LISTA DE TAREFAS.
a - Segundo o texto sobre os refugiados afegãos, quantas pessoas migraram do Afeganistão apenas em 2021?
b - Por favor, transcreva do texto sobre os refugiados afegãos o trecho que se inicia com as palavras "CÁTEDRA: Entre desesperos" e vai até "Anizelli/Folhapress. Disponível aqui.".

── TEXTO FORNECIDO ──

CÁTEDRA: Entre desesperos e esperanças - a atual situação dos refugiados afegãos no Brasil

Afegãos que moram em São Paulo durante protesto na porta do escritório do Itamaraty - Eduardo Anizelli/Folhapress. Disponível aqui.
Por Ana Cristina Cercal dos Santos*

    Em agosto de 2021, o grupo extremista Talibã retornou ao poder no Afeganistão logo após a saída da ocupação estadunidense do território. A potência ocidental havia se instalado lá 20 anos atrás com o propósito de retirar do poder o grupo que havia permitido a ocultação de Osama Bin Laden, responsável pelo ataque terrorista de 11 de setembro de 2001.
    Com a retirada do exército norteamericano, os fundamentalistas viram a oportunidade de recuperar o território afegão. Logo nas primeiras horas após o anúncio da volta do Talibã, muitos tentaram sair do país pelo aeroporto, gerando imagens de desespero que impactaram o mundo todo. Para os que ali estavam, o retorno dos extremistas significou o retorno de restrições e supressões de direitos, além de perseguições contra opositores. 
    Não bastasse essa conjuntura, o povo afegão ainda está pagando por um crime que não cometeu. No ano passado, os Estados Unidos anunciaram o confisco de 7 bilhões de dólares das contas do Afeganistão, alegando que o dinheiro seria redirecionado para compensar as vítimas do ataque de 11 de setembro. Com isso, a crise humanitária afegã aumenta ainda mais, uma vez que esse posicionamento contribui para o declínio econômico do país. Tais fatos combinados com desastres naturais, pobreza e insegurança alimentar ocasionaram a migração de 2,6 milhões de pessoas apenas em 2021. 
    Aqueles que permanecem no território afegão enfrentam agora o resultado de interferências do mundo exterior, além das medidas forçadas pelo Talibã. Dentre as restrições impostas pelo grupo, as mais conhecidas são as direcionadas às mulheres. Em um primeiro momento, os extremistas haviam declarado que não iriam interferir nos seus direitos como antigamente, a fim de tentar amenizar a imagem perante à comunidade internacional. Contudo, recentemente as mulheres foram proibidas de viajar sem a companhia de um homem, e o uso da burca tornou-se mais uma vez obrigatório, inclusive para as apresentadoras de televisão que agora devem cobrir o rosto durante a transmissão do programa.

───
── MATERIAL FORNECIDO ──

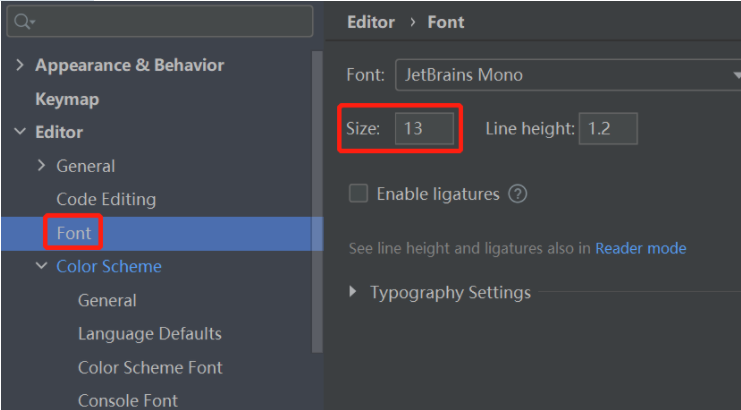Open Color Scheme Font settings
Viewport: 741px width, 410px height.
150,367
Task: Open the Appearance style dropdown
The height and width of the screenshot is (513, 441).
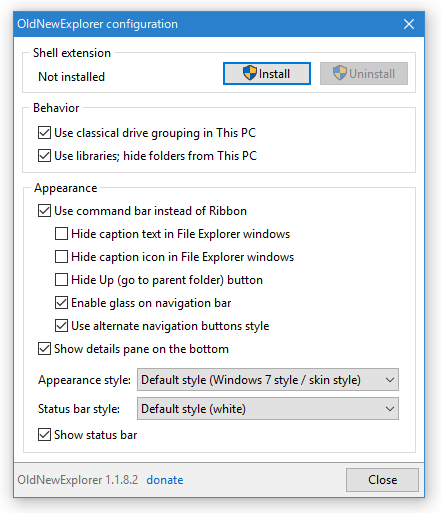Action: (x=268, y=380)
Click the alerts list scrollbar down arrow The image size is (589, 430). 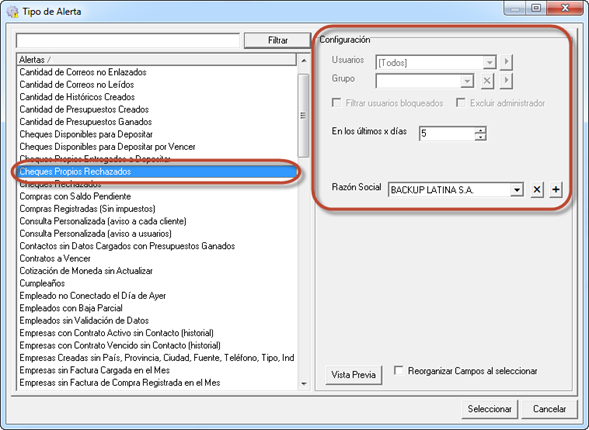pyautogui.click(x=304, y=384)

───

RESPOSTAS DO EXERCÍCIO.
a - 2,6 milhões de pessoas.

b -
CÁTEDRA: Entre desesperos e esperanças - a atual situação dos refugiados afegãos no Brasil

Afegãos que moram em São Paulo durante protesto na porta do escritório do Itamaraty - Eduardo Anizelli/Folhapress. Disponível aqui.